Sporting five -- that's right, count 'em, five -- Bruce Lee impersonators, The Clones of Bruce Lee is stuffed to the gills with Bruceploitation. Some of the more masochistic readers out there might think that this is a great thing. But, honestly, once the gimmick wears off and the obvious ineptitude of the film-makers becomes apparent, getting through a viewing of this movie may be too much for you unless you're a fan of basically seeing the exact same fight scene done over and over again.

Clones of Bruce Lee    Clones of Bruce Lee

The movie starts with a chap named Collin from the SBI (yes, not the FBI, the SBI) contacting a professor to make clones of the recently-deceased Bruce Lee. Three clones are made, which are conveniently named Bruce #1 (Bruce Le), Bruce #2 (Dragon Lee), and Bruce #3 (Bruce Thai). After being trained by people in the SBI (including Bruce Liang and Bolo Yeung), the Bruces (or is it Brucii?) are sent out to do SBI's dirty work. Bruce #1 goes after a corrupt movie producer, while #2 and #3 head to Thailand, where they meet up with Mr. Chuck (Bruce Lai) before taking out Dr. Nye, who is trying to take over the world via an army of "bronze" soldiers -- which, of course, are just really a bunch of out-of-shape guys hit up with gold spray paint.

Clones of Bruce Lee    Clones of Bruce Lee

The general craziness of the proceedings buoy the production for a bit. The unintentional (?) hilarity brought forth by stuff like the pasta strainer slapped on the clones' heads to give the professor the ability to command them, as well as the exceedingly god-awful dubbing, where even the actors speaking in English sound like they just picked up "Hooked on Phonics" yesterday, supply enough enjoyment for the first forty-five minutes or so. But then things hit a wall. You can only see a Bruce Lee lookalike participate in sloppy fights so many times before it becomes boring. Even after the film-makers try to liven things up with some extremely gratuitous (but still welcome) full frontal female nudity, the viewer would be forgiven if they feel the need to start hitting the fast-forward button.

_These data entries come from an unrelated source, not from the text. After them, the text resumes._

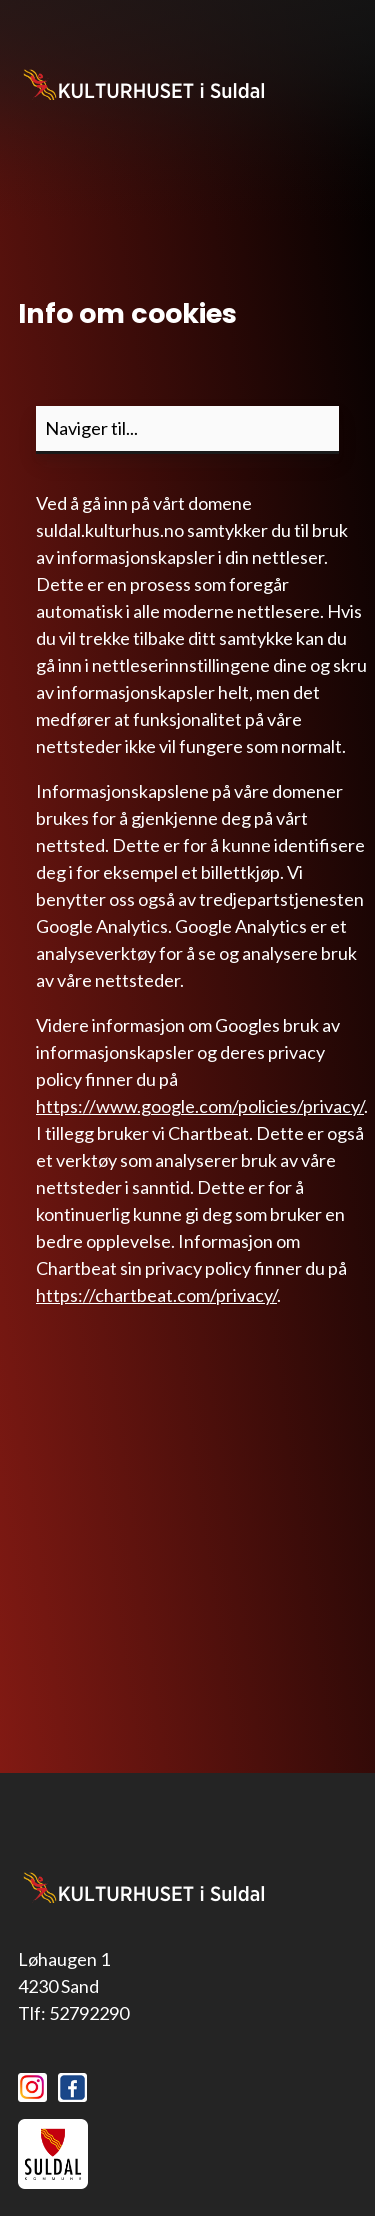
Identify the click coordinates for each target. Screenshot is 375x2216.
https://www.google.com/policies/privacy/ (200, 1106)
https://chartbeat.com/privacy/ (156, 1295)
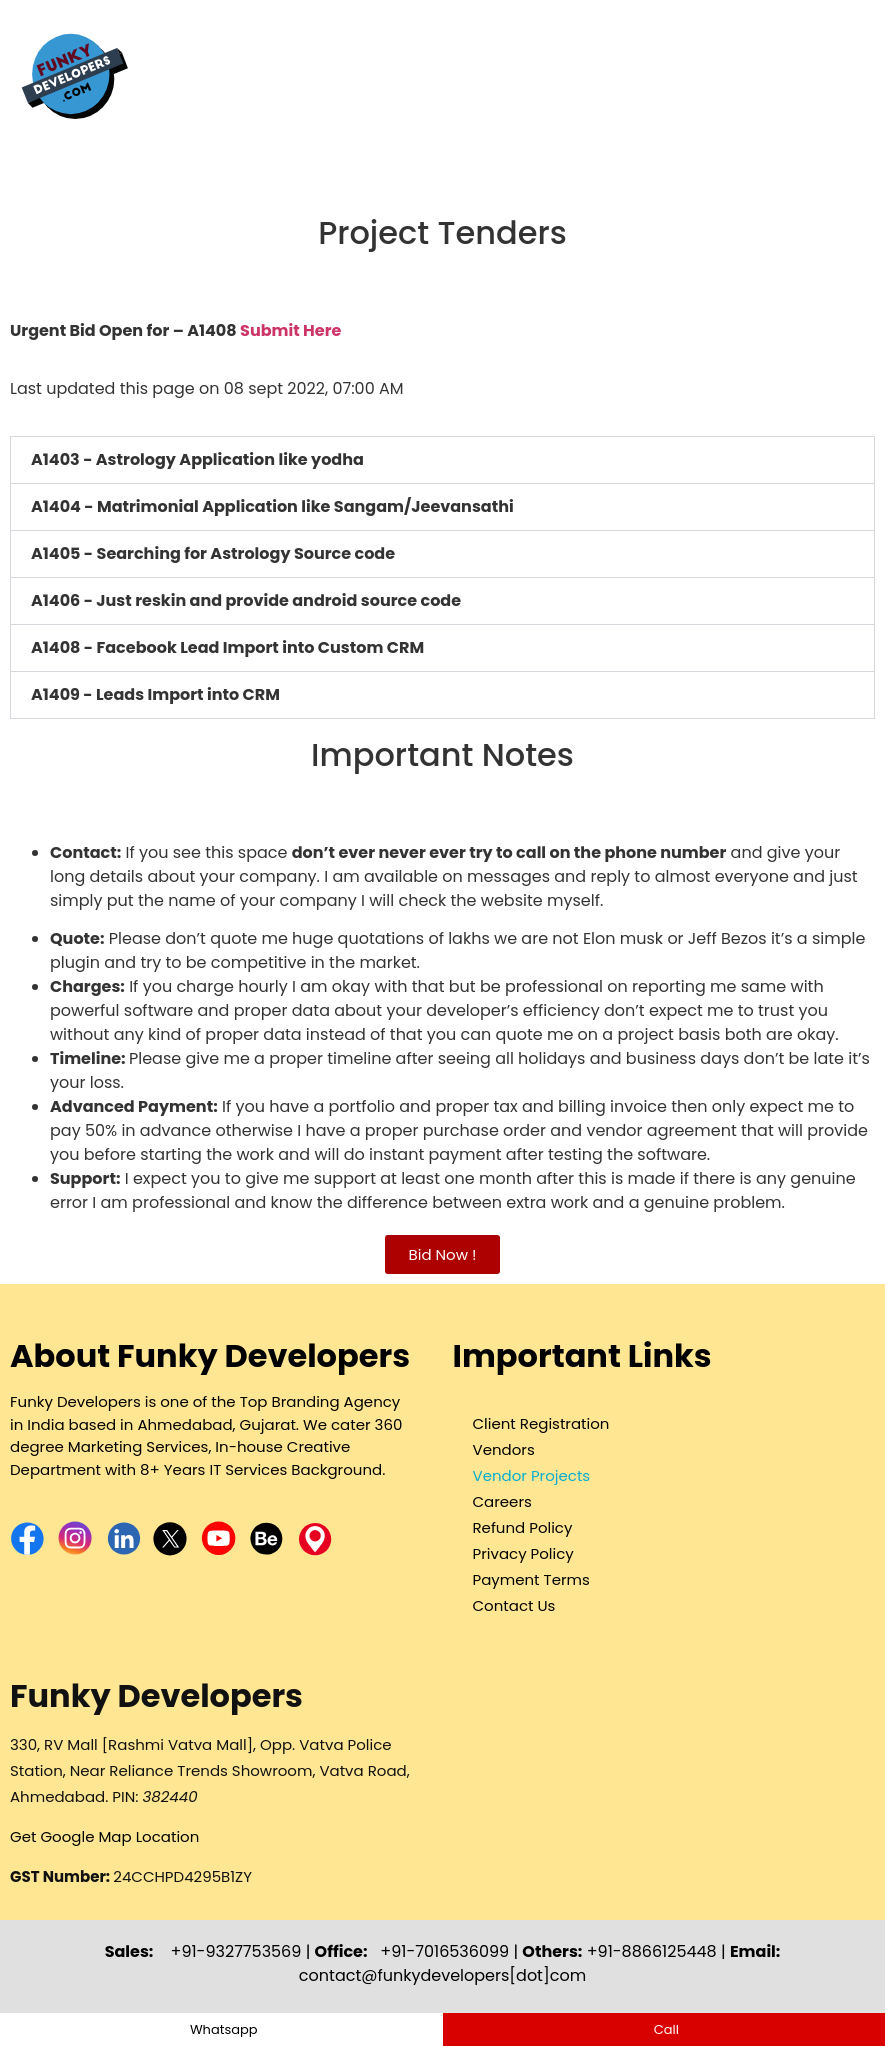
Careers (502, 1501)
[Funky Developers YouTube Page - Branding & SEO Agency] (218, 1550)
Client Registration (541, 1423)
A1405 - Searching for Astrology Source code (213, 553)
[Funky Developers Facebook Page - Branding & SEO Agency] (29, 1550)
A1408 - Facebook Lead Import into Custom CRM (227, 647)
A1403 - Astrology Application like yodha (197, 459)
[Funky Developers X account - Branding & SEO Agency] (172, 1550)
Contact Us (514, 1605)
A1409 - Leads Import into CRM (155, 694)
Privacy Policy (523, 1553)
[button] (442, 460)
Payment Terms (531, 1579)
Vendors (504, 1449)
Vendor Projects (532, 1475)
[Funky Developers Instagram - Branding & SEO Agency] (77, 1550)
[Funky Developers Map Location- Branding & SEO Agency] (314, 1550)
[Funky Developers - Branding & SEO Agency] (75, 124)
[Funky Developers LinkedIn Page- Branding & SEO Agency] (125, 1550)
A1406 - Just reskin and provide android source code (246, 600)
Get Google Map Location (104, 1836)
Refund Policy (523, 1527)
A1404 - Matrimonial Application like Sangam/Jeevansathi (272, 506)
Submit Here (290, 330)
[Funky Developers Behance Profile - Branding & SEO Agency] (266, 1550)
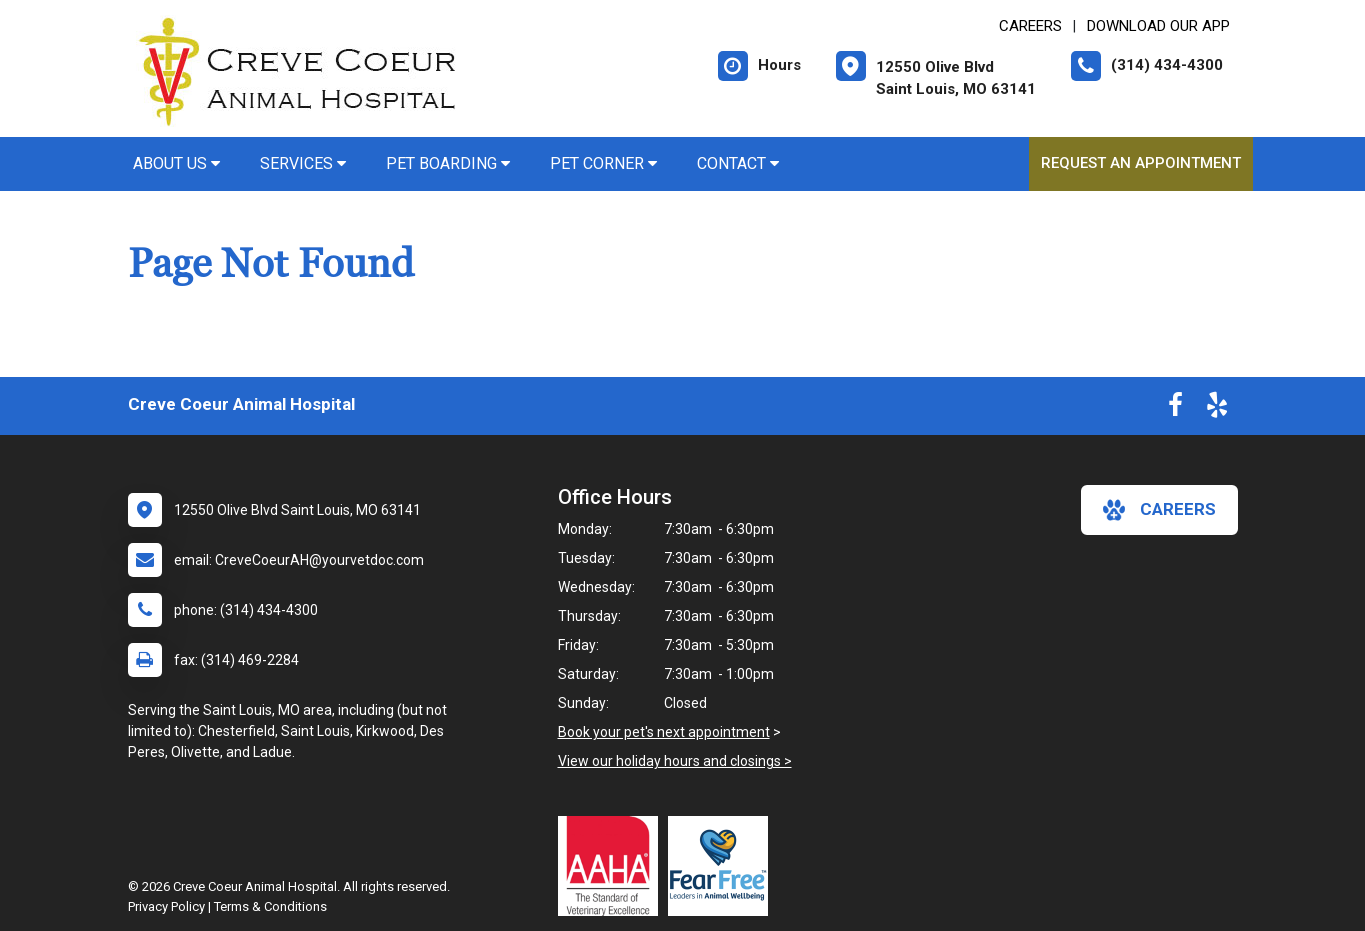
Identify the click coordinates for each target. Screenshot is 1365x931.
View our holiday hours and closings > (675, 761)
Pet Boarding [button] (448, 163)
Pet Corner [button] (603, 163)
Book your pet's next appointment (664, 732)
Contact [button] (738, 163)
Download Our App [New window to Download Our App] (1158, 26)
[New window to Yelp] (1217, 409)
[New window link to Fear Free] (723, 866)
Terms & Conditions (270, 906)
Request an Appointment (1141, 163)
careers (1159, 510)
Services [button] (303, 163)
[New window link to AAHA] (613, 866)
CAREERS (1030, 26)
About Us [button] (176, 163)
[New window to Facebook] (1175, 409)
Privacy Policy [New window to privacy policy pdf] (166, 906)
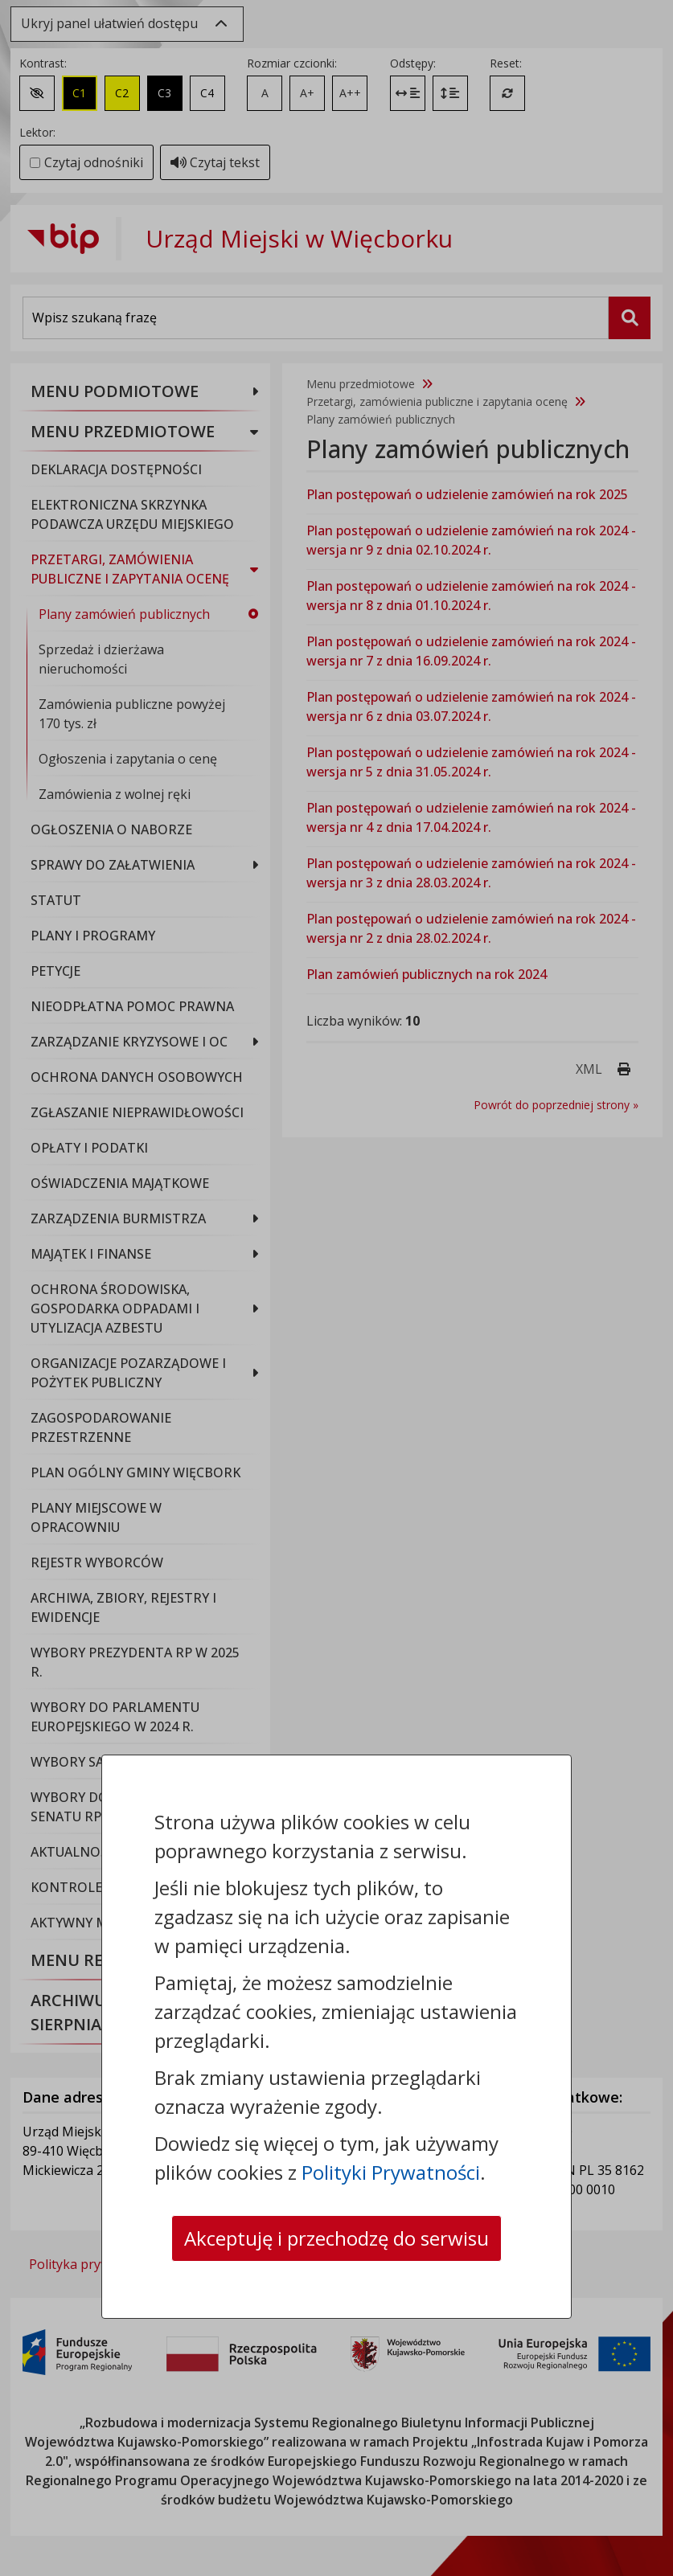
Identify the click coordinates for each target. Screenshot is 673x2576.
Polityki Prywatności (391, 2172)
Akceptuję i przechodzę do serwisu (336, 2238)
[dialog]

Clones of Bruce Lee    Clones of Bruce Lee

Ultimately, despite the attempted clustering of Bruce Lee-inspired goodness into one big awe-inspiring package, this picture ends up being more than a bit pedestrian and trite. Major Bruceploitation fans will probably get a kick out of The Clones of Bruce Lee, but your average viewer is going to see the movie for what it really is -- an attempt to cash in on the corpse of Bruce Lee that deserves to stay fully and completely buried in the 99 cent bargain bin from whence it came.